• GIVEN PROBLEM: In the part of the listing that opens with the line containing "Click the ITRI blue logo icon" and closes with the line containing "coord(94,567)", change "checkbox" to "check box" and give those lines again with nothing else changed.

• PROVIDED INFORMATION:

····················

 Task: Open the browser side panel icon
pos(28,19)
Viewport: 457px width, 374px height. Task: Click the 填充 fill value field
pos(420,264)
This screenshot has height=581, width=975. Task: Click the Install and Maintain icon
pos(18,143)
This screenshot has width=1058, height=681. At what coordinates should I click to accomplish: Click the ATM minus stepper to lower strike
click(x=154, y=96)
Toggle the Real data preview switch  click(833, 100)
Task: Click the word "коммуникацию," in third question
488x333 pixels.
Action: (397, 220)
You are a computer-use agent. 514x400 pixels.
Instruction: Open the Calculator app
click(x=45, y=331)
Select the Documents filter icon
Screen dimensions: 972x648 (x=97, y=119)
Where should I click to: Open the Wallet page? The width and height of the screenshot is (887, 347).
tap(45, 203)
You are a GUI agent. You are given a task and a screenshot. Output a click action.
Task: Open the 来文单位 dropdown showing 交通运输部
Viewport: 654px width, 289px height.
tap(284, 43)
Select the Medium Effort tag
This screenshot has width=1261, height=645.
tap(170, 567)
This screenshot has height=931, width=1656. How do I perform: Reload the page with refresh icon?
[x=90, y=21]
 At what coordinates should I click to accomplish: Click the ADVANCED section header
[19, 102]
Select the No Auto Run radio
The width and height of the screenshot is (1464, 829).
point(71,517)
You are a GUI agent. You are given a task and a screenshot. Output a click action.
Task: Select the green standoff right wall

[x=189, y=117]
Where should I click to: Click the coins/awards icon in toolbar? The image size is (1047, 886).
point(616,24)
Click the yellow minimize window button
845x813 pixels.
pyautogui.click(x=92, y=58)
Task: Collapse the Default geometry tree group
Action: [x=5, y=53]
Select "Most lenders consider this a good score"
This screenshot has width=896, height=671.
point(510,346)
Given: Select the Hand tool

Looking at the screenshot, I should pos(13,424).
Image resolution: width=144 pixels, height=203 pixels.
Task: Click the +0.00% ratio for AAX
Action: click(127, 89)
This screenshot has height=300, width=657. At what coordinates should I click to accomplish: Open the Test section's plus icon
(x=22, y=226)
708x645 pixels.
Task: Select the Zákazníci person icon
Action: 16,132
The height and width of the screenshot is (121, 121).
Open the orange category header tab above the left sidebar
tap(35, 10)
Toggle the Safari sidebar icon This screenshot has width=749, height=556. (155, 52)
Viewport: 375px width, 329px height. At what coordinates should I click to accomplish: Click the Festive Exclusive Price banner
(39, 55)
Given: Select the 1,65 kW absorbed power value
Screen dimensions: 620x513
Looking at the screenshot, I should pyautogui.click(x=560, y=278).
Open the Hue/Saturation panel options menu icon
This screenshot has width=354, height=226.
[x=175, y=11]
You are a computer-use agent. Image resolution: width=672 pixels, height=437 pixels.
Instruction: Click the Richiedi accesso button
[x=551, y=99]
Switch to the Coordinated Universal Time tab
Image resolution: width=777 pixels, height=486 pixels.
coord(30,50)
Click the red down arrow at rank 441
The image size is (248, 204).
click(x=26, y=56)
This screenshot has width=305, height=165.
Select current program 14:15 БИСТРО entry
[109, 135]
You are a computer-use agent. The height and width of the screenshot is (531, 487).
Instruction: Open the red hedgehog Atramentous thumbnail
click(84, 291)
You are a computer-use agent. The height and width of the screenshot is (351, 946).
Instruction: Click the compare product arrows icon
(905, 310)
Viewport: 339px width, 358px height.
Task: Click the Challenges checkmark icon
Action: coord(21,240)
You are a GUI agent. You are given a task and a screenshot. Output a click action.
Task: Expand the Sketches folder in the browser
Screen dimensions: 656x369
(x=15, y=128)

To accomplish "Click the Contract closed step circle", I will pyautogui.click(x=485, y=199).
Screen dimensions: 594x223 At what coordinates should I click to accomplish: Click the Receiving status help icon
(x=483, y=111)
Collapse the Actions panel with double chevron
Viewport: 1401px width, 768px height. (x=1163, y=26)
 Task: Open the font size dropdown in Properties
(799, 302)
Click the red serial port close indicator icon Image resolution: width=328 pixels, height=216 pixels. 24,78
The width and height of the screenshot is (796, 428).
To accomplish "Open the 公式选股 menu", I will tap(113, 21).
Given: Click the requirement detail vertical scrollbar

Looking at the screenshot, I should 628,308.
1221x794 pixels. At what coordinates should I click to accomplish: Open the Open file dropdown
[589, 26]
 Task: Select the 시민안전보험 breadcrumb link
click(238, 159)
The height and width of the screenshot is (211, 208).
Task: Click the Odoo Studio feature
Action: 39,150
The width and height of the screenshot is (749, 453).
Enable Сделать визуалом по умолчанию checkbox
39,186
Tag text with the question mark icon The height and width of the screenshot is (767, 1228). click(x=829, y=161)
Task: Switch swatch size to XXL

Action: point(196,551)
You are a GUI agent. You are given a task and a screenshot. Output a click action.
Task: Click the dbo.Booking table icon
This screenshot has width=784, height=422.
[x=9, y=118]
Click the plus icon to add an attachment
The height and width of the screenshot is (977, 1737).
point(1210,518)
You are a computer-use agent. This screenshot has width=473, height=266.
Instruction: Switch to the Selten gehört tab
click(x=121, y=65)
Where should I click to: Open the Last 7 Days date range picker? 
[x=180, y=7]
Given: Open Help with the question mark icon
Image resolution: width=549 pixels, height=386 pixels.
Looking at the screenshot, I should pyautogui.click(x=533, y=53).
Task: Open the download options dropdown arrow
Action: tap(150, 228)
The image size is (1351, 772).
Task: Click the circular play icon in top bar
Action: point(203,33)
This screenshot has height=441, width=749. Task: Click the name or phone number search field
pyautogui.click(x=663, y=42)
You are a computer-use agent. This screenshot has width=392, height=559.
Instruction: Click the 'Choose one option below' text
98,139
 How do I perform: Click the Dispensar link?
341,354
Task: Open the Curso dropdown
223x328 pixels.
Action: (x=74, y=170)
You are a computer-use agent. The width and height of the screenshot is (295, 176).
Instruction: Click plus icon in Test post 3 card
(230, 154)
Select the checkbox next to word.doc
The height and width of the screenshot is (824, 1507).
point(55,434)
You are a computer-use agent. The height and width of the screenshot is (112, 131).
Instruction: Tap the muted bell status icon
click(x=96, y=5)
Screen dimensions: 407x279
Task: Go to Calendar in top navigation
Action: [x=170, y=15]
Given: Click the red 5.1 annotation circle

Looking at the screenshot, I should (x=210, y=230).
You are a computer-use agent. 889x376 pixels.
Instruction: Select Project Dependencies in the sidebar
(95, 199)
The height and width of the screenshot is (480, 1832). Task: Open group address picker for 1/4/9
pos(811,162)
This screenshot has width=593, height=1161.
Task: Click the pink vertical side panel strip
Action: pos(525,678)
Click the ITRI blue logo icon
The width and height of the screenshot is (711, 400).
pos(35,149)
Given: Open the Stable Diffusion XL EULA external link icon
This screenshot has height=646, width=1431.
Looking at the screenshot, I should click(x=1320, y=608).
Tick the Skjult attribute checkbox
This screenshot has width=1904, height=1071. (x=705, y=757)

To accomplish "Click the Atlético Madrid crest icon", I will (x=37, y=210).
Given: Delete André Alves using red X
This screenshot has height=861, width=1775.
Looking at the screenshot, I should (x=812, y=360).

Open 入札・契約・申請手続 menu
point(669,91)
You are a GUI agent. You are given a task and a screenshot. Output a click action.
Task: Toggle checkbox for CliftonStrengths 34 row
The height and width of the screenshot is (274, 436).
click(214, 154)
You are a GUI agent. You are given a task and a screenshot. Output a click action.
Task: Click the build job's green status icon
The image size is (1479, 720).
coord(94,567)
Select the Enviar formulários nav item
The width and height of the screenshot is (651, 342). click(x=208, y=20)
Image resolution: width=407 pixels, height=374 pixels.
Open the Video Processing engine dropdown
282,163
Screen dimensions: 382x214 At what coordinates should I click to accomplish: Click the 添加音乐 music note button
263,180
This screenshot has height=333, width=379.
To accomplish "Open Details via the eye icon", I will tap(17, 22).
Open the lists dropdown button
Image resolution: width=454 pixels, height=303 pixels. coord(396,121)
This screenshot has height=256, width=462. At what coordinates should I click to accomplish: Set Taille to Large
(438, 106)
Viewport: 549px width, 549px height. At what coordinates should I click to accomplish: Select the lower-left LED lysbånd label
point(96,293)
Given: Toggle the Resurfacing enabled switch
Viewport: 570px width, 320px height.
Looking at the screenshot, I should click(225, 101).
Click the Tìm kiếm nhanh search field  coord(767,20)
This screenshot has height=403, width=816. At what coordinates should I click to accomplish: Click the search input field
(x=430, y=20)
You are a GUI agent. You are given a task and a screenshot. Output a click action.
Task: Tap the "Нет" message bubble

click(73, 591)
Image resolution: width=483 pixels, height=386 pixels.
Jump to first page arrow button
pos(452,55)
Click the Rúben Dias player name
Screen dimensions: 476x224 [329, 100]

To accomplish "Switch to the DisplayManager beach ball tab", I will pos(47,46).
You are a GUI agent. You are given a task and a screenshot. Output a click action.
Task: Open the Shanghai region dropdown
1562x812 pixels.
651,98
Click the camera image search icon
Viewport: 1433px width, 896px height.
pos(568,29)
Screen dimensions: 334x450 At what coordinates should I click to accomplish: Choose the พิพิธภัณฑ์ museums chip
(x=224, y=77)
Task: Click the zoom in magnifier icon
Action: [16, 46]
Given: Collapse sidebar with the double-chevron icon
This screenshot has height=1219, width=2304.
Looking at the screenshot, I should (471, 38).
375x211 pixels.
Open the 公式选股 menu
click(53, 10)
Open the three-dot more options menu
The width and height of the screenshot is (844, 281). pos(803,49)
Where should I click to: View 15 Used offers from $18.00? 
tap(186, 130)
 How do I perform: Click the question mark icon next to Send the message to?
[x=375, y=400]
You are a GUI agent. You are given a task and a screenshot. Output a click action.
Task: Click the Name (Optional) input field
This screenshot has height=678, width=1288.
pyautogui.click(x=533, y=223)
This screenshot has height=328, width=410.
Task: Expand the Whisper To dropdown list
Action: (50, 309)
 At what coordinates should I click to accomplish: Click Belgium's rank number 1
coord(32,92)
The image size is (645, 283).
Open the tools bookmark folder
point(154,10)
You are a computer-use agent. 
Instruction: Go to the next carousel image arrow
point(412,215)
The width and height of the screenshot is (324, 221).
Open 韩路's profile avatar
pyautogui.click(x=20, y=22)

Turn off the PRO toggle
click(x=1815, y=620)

····················

• THE SOLUTION:
Click the ITRI blue logo icon
The width and height of the screenshot is (711, 400).
pos(35,149)
Given: Open the Stable Diffusion XL EULA external link icon
This screenshot has height=646, width=1431.
Looking at the screenshot, I should click(x=1320, y=608).
Tick the Skjult attribute check box
This screenshot has width=1904, height=1071. (x=705, y=757)

To accomplish "Click the Atlético Madrid crest icon", I will (x=37, y=210).
Given: Delete André Alves using red X
This screenshot has height=861, width=1775.
Looking at the screenshot, I should (x=812, y=360).

Open 入札・契約・申請手続 menu
point(669,91)
You are a GUI agent. You are given a task and a screenshot. Output a click action.
Task: Toggle check box for CliftonStrengths 34 row
The height and width of the screenshot is (274, 436).
click(214, 154)
You are a GUI agent. You are given a task and a screenshot. Output a click action.
Task: Click the build job's green status icon
The image size is (1479, 720).
coord(94,567)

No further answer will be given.